[DIRECTIONS FOR THIS TASK]
Among the entries below, which lines include the string "Maps"? Show each one.

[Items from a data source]

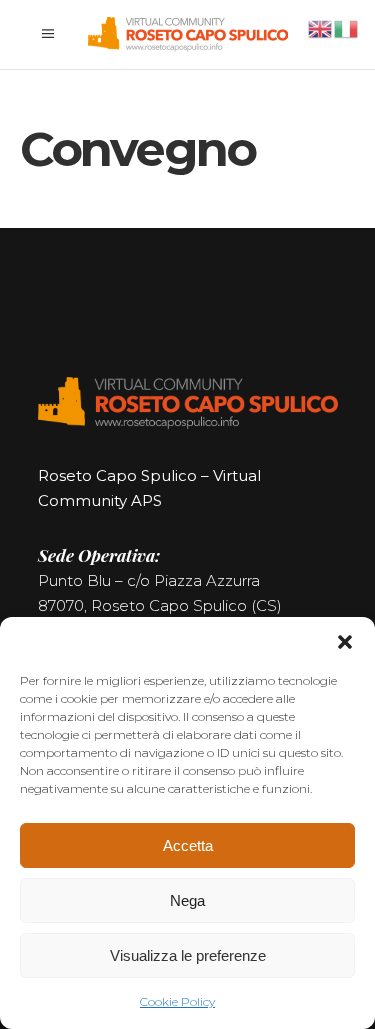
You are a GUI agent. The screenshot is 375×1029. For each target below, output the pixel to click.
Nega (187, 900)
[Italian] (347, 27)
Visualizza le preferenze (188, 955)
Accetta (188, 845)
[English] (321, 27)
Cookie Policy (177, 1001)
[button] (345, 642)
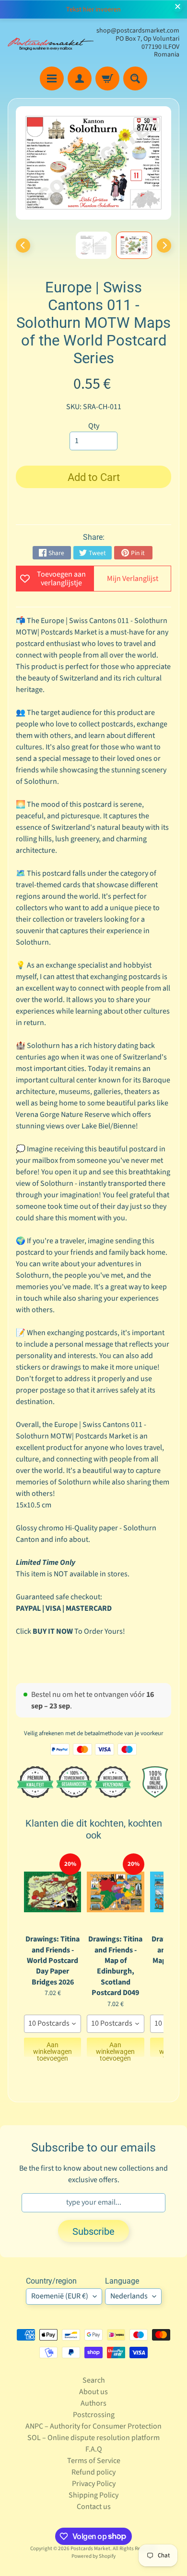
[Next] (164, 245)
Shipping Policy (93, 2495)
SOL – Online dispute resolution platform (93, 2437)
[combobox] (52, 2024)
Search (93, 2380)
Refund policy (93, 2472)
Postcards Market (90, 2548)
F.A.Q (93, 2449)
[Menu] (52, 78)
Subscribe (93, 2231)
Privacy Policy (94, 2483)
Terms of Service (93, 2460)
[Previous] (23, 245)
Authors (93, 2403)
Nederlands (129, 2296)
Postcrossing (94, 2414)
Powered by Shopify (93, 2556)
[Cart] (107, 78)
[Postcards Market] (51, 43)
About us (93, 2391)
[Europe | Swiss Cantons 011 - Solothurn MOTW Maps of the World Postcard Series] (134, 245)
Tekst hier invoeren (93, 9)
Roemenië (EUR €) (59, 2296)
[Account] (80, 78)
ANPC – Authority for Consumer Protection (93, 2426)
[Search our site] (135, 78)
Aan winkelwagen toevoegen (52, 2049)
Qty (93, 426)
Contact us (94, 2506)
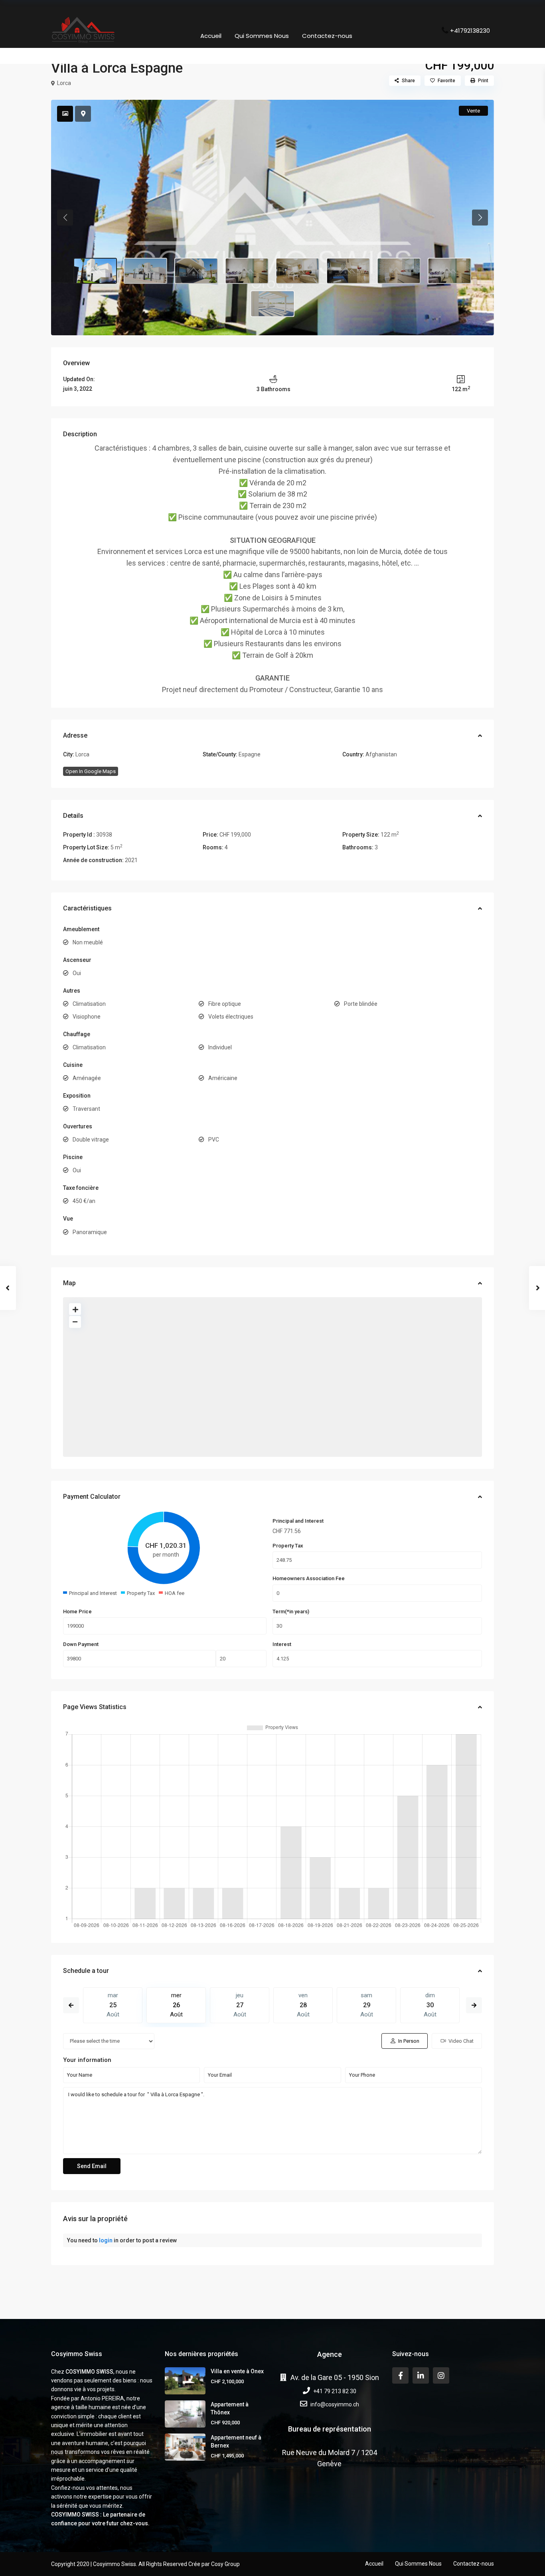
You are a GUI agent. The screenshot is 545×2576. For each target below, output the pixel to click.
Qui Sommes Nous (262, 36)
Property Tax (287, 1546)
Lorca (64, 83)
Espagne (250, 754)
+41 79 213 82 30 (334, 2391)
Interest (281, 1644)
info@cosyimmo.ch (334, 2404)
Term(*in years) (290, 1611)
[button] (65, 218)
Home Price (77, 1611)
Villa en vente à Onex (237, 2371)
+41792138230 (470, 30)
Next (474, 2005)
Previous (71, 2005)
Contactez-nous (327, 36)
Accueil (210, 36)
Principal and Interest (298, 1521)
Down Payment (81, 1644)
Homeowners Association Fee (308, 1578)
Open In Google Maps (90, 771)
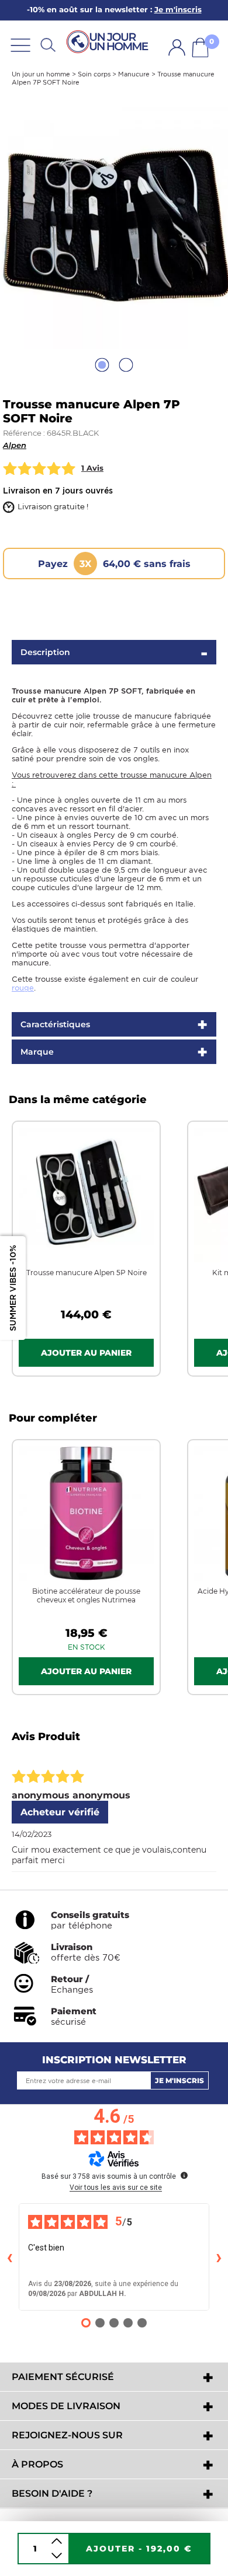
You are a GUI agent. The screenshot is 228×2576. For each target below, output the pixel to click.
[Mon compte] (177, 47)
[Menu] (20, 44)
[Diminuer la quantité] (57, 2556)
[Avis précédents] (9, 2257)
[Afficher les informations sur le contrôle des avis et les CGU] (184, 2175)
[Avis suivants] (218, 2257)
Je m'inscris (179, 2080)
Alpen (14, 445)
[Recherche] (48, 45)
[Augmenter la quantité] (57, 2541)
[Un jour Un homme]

[SOLUTION TO THIS EXERCISE]
[Europe | Swiss Cantons 011 - Solothurn MOTW Maps of the World Postcard Series] (134, 245)
Open In Google Maps (90, 771)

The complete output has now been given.